== Problem description ==
Reproduce all the data, character for character.

== Dataset entries ==
▽
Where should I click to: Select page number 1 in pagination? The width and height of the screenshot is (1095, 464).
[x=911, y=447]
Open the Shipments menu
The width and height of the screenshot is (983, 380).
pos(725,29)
△
== Response to this exercise ==
Where should I click to: Select page number 1 in pagination? The width and height of the screenshot is (1095, 464).
[x=911, y=447]
Open the Shipments menu
The width and height of the screenshot is (983, 380).
pos(725,29)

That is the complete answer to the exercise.